Plotting for Fragment Length from Nanopore FASTQ Data

Published on 19 Aug 2023

Spoiler alert: the program written in Golang was ~4 times faster than the same program written in Python, but with much less aesthetically pleasing output.

The lab recently started using whole plasmid sequencing (Nanopore) service from Psomagen to inspect plasmids, which we typically do if we receive them from outside sources or if our old stocks are misbehaving. The cost of the service is very affordable, it makes the regular Sanger sequencing a less attractive option when data on the integrity of the whole plasmid is desired.

Psomagen started their Nanopore service recently. At the time of writing, the materials that they provided were only the final consensus sequence and the FASTQ reads (gzipped). Another company that also offers similar service provides more materials, such as annotated plasmid map and distribution of fragment length.
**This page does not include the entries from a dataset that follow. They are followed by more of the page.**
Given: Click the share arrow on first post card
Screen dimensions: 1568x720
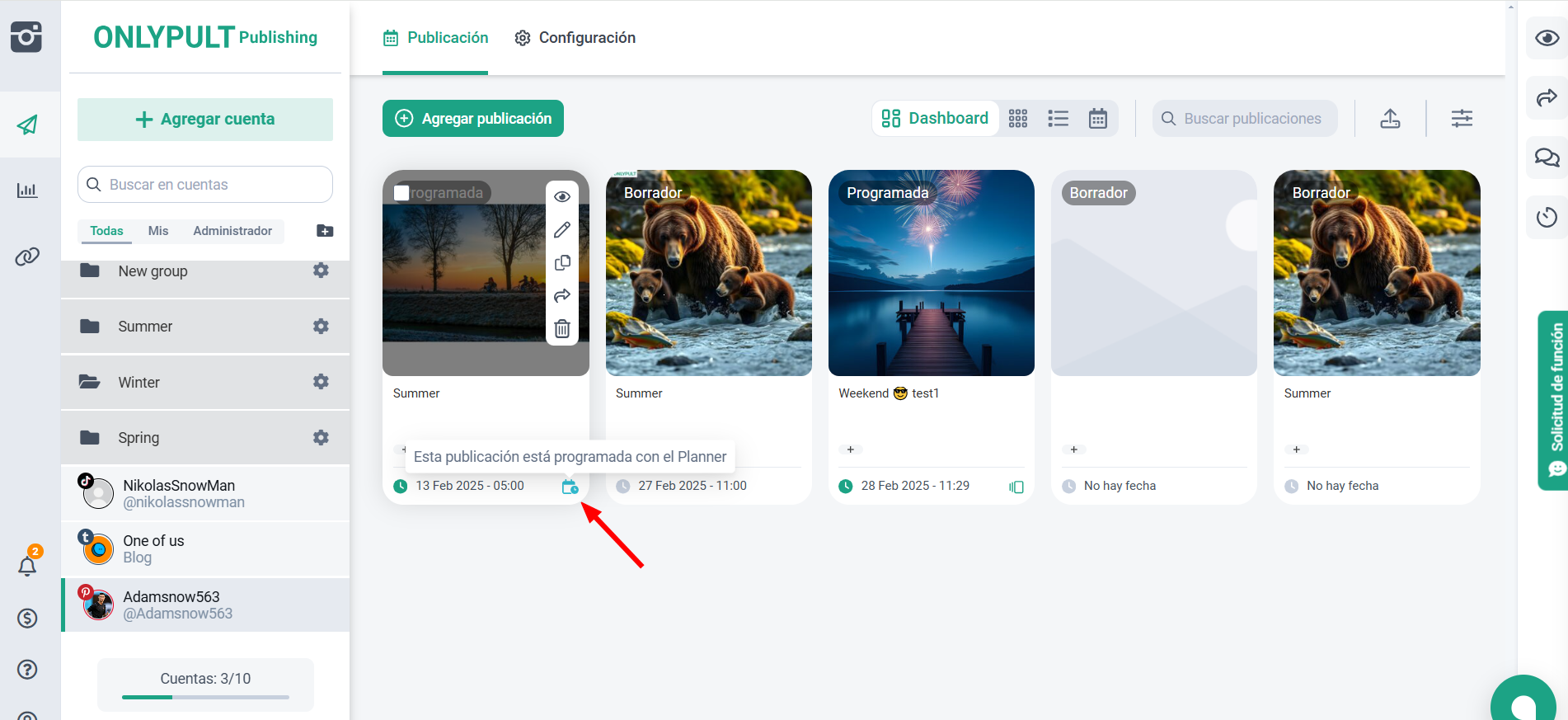Looking at the screenshot, I should pos(562,295).
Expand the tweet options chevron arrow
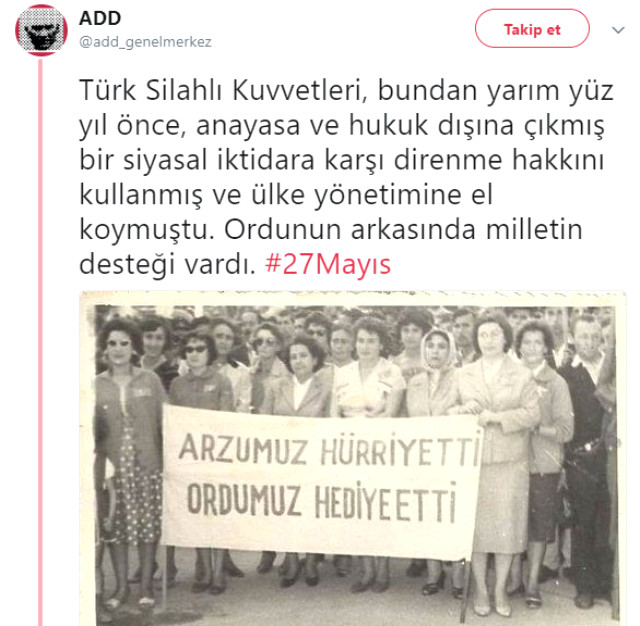This screenshot has width=640, height=626. click(x=618, y=30)
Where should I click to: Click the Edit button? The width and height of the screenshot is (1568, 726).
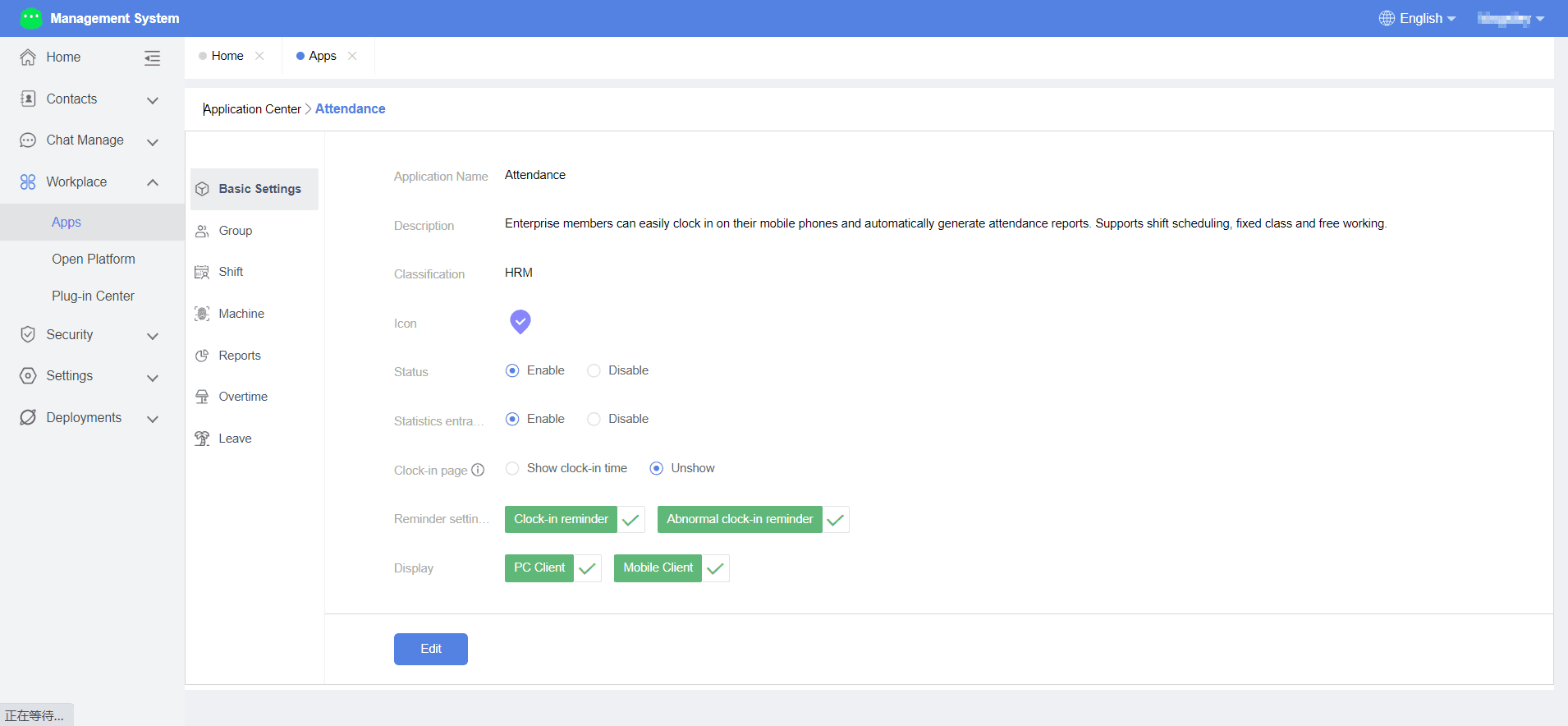431,649
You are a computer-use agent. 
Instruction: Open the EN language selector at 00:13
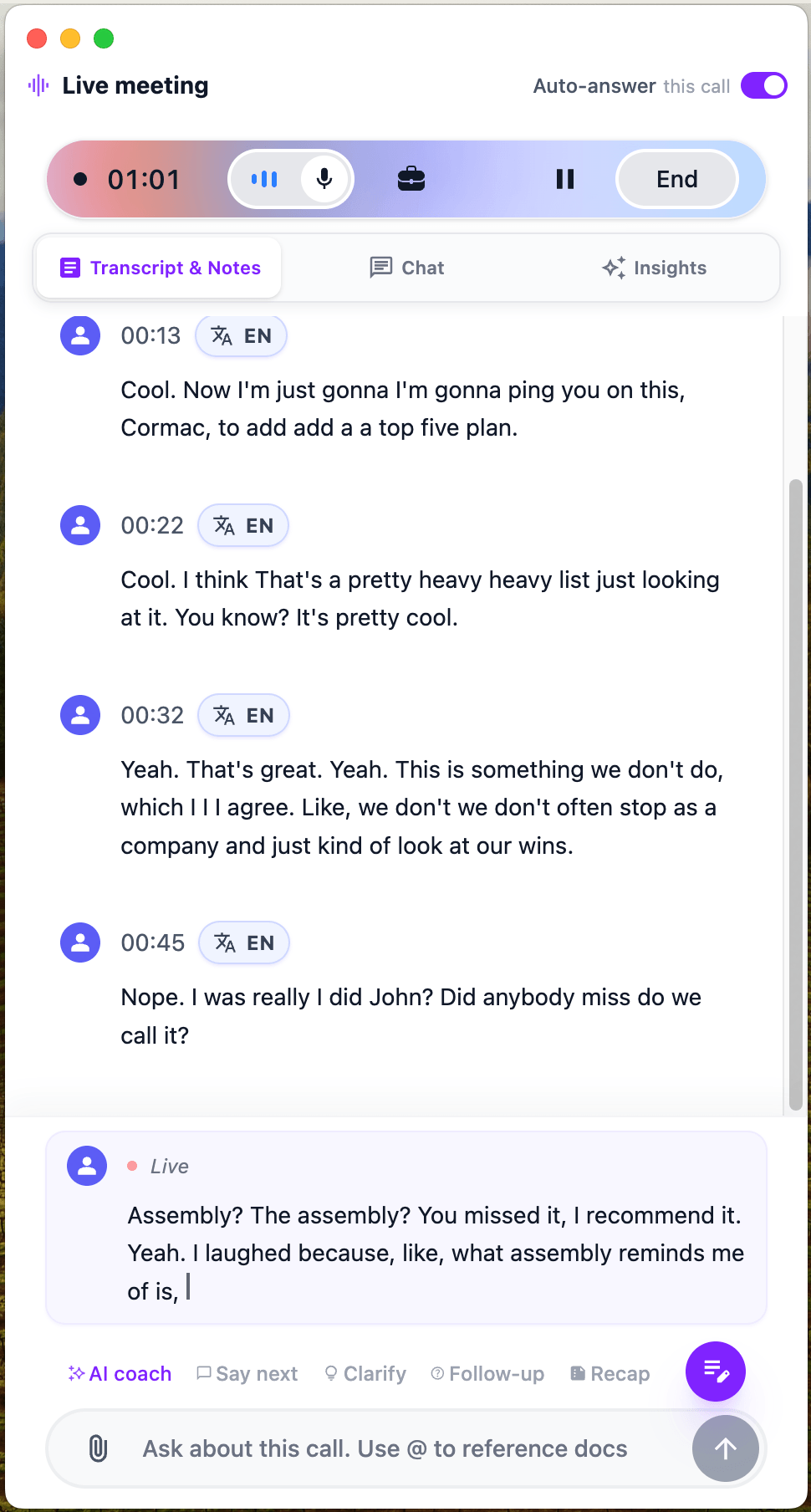coord(242,336)
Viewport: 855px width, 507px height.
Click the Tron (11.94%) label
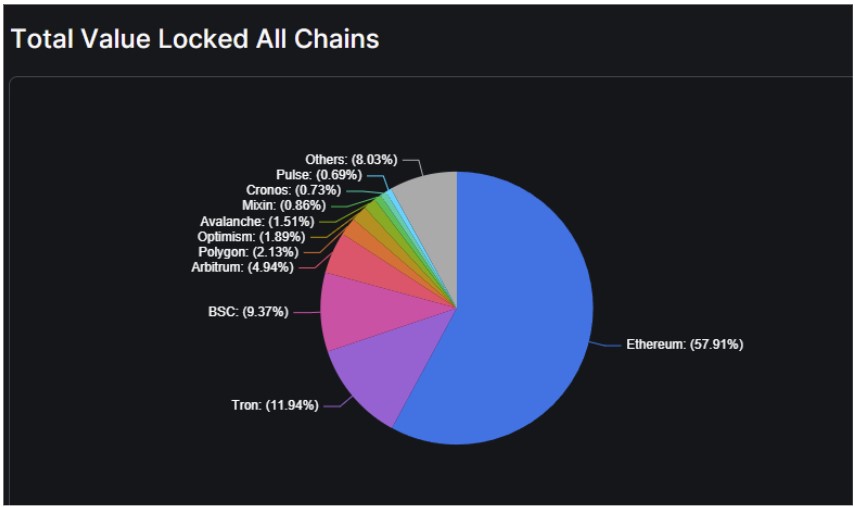point(274,405)

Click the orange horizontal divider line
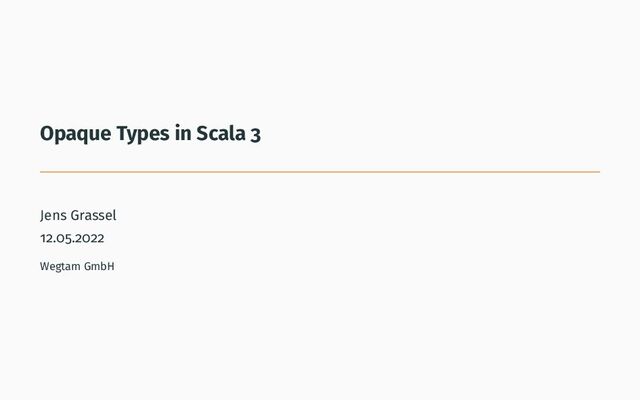320,172
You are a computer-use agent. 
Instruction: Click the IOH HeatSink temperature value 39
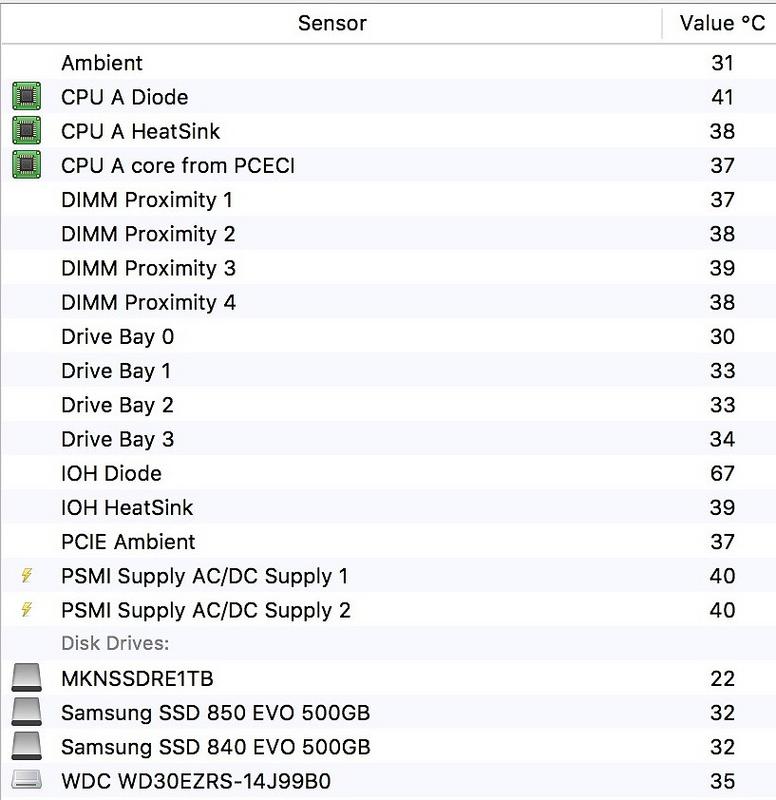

The lab is interested to know the distribution of the fragment length, as it acts as a proxy of the quality of the plasmid stock. Presence of short reads are expected, but we also expect to see a small population of large fragments that can be roughly twice the size of the expected length. These are known as concatemers.

I wrote a python script to generate a histogram, shown below:

import gzip
import matplotlib.pyplot as plt
import seaborn as sns
import argparse
import statistics


def generate_histogram_length(archive: str):
    """
    """
    with gzip.open(archive, "rb") as f:
        lines = f.readlines()
        file_lines_total = len(lines)

        line_skip_for_basecall = 4
        skip_range = range(1, file_lines_total, line_skip_for_basecall)
        skip_range_list = [x for x in skip_range]

        bases_list_length = [len(lines[i].decode().strip()) for i in skip_range_list]
        bases_list_length_1thousand = [x for x in bases_list_length if x >= 2_000]

    mode_count = statistics.mode(bases_list_length_1thousand)

    fig, ax = plt.subplots()
    sns.histplot(bases_list_length_1thousand)
    ax.set_xlabel("basepair")
    ax.plot([], [], linestyle="", marker="o", label=f"{mode_count:,}")
    ax.legend(frameon=False, title="mode")
    fig.savefig("histogram_length.jpg", format="jpg", dpi=150, bbox_inches="tight")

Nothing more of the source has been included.